1st digit is not 7, so for the 1 and 2 digit, options are 8, 9 so 2 options for digit 1 and 2 options for digit 2 ( as per the condition of the problem ) now for 3 digit, since the number is greater than 700 digit will be from 1 - 9= and the 1st 2 digits have taken 7 and 8, so third digit will be 9-2= 7 so counting principle equation becomes ( 2 x2x7)

2 2 7
---------- X --------------------- X ---------------------------------
available same as 1st digit here 8 and 9 are taken by 1st 2 digits so 9 -2=7
option is
8 or 9


Solution thus becomes ( 1x1x8)+(2x2x7) = 36

Are you counting possibilities such as 707?

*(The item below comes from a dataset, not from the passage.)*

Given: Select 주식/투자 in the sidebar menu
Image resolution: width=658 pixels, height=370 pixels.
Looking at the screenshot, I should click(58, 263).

you only have 3 possibilities for the hundreds digit: 7, 8 or 9.

700s

you can have 7xx (ex: 722), for this there are 8 possibilities for digits (0 doesn't count because it must be greater than 700, neither does 7)
there is also 7x7 (ex: 702), for this there are 9 possibilities (only 7 doesn't count)
then there is 77x (ex:771), for this there are also 9 possibilities

800s

8xx- 9 possibilities, because you can include 0 so 0-9, not including 8
8x8- 9 possibilities
88x- 9 possibilities

900s

9xx- 9 possibilities, because you can include 0 so 0-9, not including 8
9x9- 9 possibilities
99x- 9 possibilities

Add them all up and you get 80 (C)

Of the 3-digit integers greater than 700, how many have 2 digits that are equal to each other and the remaining digit different from the other 2 ?

(A) 90
(B) 82
(C) 80
(D) 45
(E) 36

Between 700 to 799

770, 771, 771, 773, 774, 775, 776, 778, 779 = 9 Numbers
707, 717, 727, 737, 747, 757, 767, 787, 797 = 9 Numbers
711, 722, 733, 744, 755, 766, 788, 799 = 8 Numbers

Total Such Numbers = 9+8+9 = 26

Between 800 to 899

880, 881, 881, 883, 884, 885, 886, 887, 889 = 9 Numbers
808, 818, 828, 838, 848, 858, 868, 878, 898 = 9 Numbers
800, 811, 822, 833, 844, 855, 866, 877, 899 = 9 Numbers

Total Such Numbers = 9+9+9 = 27

Between 900 to 999

990, 991, 992, 993, 994, 995, 996, 997, 998 = 9 Numbers
909, 919, 929, 939, 949, 959, 969, 979, 989 = 9 Numbers
900, 911, 922, 933, 944, 955, 966, 977, 988 = 9 Numbers

Total Such Numbers = 9+9+9 = 27

Total Numbers = 26+27+27 = 80 Answer

GMATGuruNY wrote:

II wrote:Of the 3-digit integers greater than 700, how many have 2 digits that are equal to each other and the remaining digit different from the other 2 ?

(A) 90
(B) 82
(C) 80
(D) 45
(E) 36

Integers with exactly 2 digits the same = Total integers - Integers with all 3 digits the same - Integers with all 3 digits different.

Total integers:
To count consecutive integers, use the following formula:
Number of integers = biggest - smallest + 1.
Thus:
Total = 999 - 701 + 1 = 299.

Integers with all 3 digits the same:
777, 888, 999.
Number of options = 3.

Integers with all 3 digits different:
Number of options for the hundreds digit = 3. (7, 8, or 9)
Number of options for the tens digit = 9. (Any digit 0-9 other than the digit already used.)
Number of options for the units digit = 8. (Any digit 0-9 other than the two digits already used.)
To combine these options, we multiply:
3*9*8 = 216.

Thus:
Integers with exactly 2 digits the same = 299-3-216 = 80.

The correct answer is C.

Amazing solution Mitch. Thanks for your guidance. Official Guide explanation is quite complex to understand.